Returning to work after a stillbirth
The decision about when to go back to work will depend on your physical and emotional health, finances, and work-related factors. If your baby was stillborn after 24 weeks, or died after birth, you are entitled to maternity leave and pay. Fathers or partners may also be entitled to one or two weeks' leave. Speak to your employer about what your options are – how much time you can take, if you could start back at work part-time, or do some work from home, if that's possible. You may also wish to consider how to broach the subject with your colleagues – whether you ask your boss to inform people, or send an email in advance of your return explaining the situation and how you feel about discussing it. This will help both you and others to prepare.
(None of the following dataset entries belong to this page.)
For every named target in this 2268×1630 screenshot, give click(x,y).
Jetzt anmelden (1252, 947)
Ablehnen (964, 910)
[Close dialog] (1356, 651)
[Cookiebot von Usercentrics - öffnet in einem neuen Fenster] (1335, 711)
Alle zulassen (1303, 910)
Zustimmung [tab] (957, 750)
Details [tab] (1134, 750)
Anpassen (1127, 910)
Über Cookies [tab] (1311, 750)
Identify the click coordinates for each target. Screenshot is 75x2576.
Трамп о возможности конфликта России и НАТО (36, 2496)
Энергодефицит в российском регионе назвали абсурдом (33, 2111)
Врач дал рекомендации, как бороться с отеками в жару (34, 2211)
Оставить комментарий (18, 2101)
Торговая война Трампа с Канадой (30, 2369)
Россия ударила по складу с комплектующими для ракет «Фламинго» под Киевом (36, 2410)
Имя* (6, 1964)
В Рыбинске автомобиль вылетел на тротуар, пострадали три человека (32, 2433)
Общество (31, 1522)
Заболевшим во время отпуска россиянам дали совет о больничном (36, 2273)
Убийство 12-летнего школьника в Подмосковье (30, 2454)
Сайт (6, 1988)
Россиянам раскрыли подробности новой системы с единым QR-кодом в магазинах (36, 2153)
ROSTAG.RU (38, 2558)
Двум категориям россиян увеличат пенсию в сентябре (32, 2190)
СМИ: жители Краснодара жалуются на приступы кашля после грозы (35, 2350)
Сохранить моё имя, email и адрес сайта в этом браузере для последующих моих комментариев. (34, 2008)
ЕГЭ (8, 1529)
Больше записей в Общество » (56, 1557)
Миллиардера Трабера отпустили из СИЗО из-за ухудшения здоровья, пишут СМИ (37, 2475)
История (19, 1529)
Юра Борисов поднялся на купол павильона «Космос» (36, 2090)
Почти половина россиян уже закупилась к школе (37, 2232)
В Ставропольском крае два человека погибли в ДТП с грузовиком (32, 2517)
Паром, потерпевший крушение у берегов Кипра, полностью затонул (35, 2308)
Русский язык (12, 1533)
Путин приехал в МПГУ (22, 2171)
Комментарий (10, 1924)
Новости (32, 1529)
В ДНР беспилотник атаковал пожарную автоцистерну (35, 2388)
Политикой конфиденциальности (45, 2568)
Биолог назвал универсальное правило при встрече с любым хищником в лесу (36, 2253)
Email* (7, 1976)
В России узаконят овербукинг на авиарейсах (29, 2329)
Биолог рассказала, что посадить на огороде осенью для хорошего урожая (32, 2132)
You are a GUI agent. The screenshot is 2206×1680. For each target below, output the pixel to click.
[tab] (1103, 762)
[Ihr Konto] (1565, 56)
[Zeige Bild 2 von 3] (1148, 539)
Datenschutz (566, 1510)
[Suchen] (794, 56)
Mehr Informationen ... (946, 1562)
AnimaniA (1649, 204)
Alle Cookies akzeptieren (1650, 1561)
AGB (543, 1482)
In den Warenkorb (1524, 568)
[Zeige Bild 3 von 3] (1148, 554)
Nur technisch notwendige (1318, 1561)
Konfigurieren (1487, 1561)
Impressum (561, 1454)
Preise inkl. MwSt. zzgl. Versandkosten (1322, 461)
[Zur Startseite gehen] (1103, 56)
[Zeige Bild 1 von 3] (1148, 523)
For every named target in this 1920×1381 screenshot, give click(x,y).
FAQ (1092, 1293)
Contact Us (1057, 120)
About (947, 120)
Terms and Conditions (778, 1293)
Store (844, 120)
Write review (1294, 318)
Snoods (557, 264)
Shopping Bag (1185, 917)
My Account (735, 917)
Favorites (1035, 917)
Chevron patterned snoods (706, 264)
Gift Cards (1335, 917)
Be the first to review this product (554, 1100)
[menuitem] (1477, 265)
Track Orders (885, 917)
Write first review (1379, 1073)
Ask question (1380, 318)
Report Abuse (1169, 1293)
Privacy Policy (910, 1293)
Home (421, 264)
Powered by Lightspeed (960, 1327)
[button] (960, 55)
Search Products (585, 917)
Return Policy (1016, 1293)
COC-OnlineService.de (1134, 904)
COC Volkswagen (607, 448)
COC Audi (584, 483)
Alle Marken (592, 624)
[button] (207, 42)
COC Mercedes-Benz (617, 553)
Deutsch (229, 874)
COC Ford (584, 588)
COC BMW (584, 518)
Trying for a baby after stillbirth
This may be something you don't even want to think about for a good long while, but it feels different for everyone. Some people know they want to try for another baby as soon as possible while others can’t contemplate it for a long time. You might need to wait a little while for your body to fully recover from your last pregnancy and also for your periods to return. You may also want to talk to your doctor about other factors to consider, such as your age and any medical conditions that you might need to take into account when making your decision.
If no cause was found for your baby's death, or if the cause was not something that might recur, you are very unlikely to suffer another loss. Even if the cause was something that can recur (such as diabetes or pre-eclampsia) doctors should be able to monitor you and take action to avoid this happening again. There will be lots of support for you through your next pregnancy and everyone will understand how anxious you will be. If it will make it easier, you can arrange for your antenatal care and labour to be in a different hospital so you aren't reminded of your loss at every appointment and your next pregnancy can feel like more of a fresh start.